Charming and cute. Nostalgia and a sale on the electronic boxed set brought this to my attention; while I have the paperback set, they get more and more challenging to both store and read. The first two books in the series were/are comfort reads from long ago, and Dealing with Dragons has successfully withstood the nostalgia test.
Language is young adult; it’s clear and straight-forward with that occasional side-eye wink that makes it enjoyable to non-young adults as well. Cimorene of the Kingdom of Linderwall is a princess who is fed up with having her options limited (fencing, magic, philosophy, cooking and economics) because she’s told that’s just not proper. One day, she discovers her parents are in the process of arranging a marriage to a properly eligible prince, which sounds absolutely boring. So she takes advice from a frog–which is, in fact, perfectly acceptable in the fairy-tale world–and runs off to find a dragon. Kazul is a senior dragon, and she and Cimorene get along famously. Then the troubles begin.
Female-centric characters are center stage. It has a slower start as Cimorene gets her gumption, but eventually ramps up into a lot of conflicts both small and large, mostly according to acceptable fairy-tale standards. The villains are villainous and appropriately hateable, and Wrede follows acceptable gentle young-person standards in dealing with them.
What was a surprising bit of fun about this re-released edition is that Wrede writes a retrospective introduction.
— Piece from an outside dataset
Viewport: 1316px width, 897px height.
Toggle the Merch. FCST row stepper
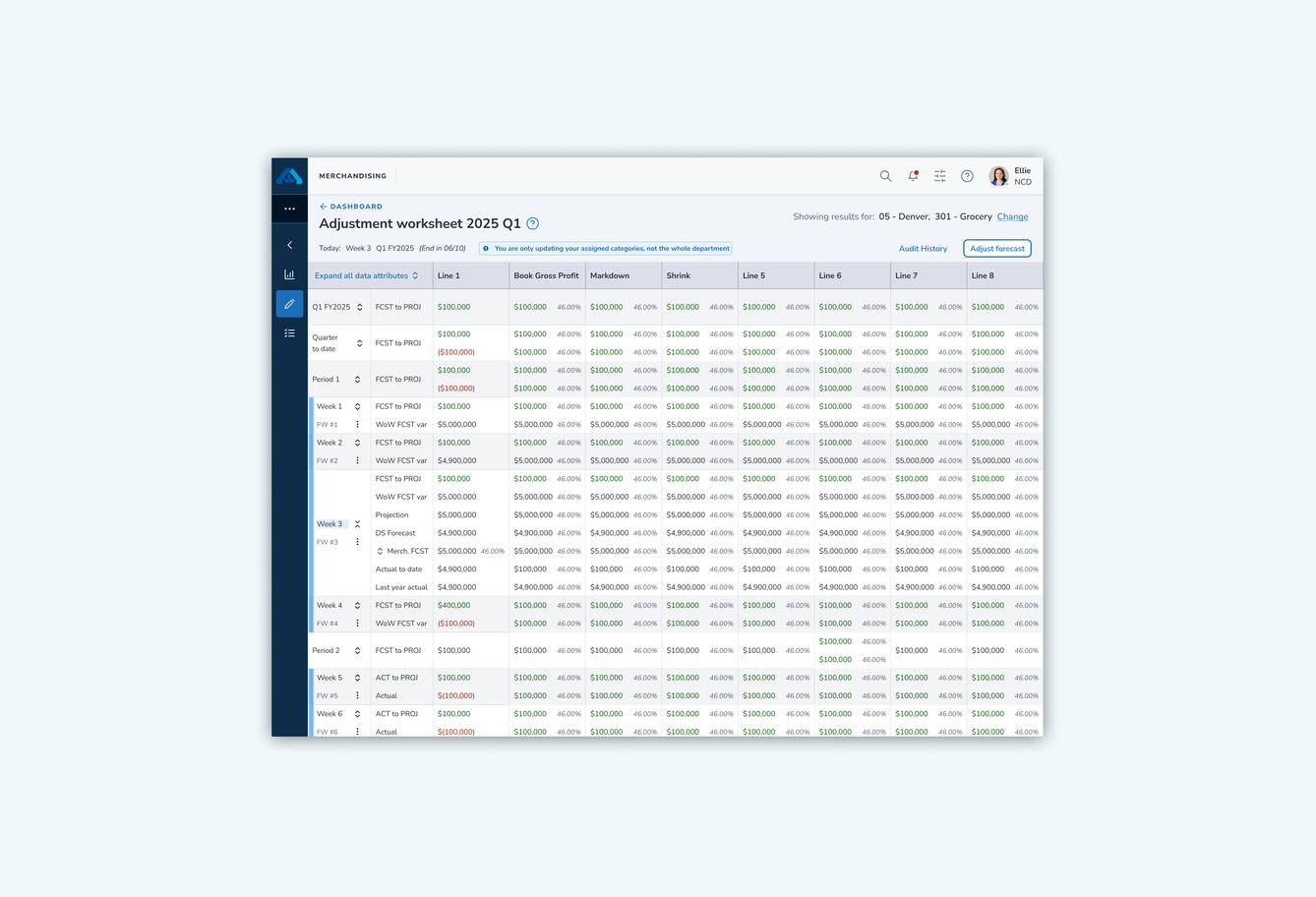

She writes, “This book was a tremendous amount of fun to write, because I liked Cimorene and her intensely practical approach to all the fairy-tale tropes I have always loved.” She further elaborates that her family provided a number of similar women who “takes any guff from anyone. They aren’t proving a point about what women could, should or can do; they are ignoring that whole question (which none of them considers a question worth asking at all) and getting on with doing the things that interest them most.”
I’ve always loved Cimorene’s practical and can-do attitude. She doesn’t fuss; she reaches a roadblock and finds a way around. One can do worse.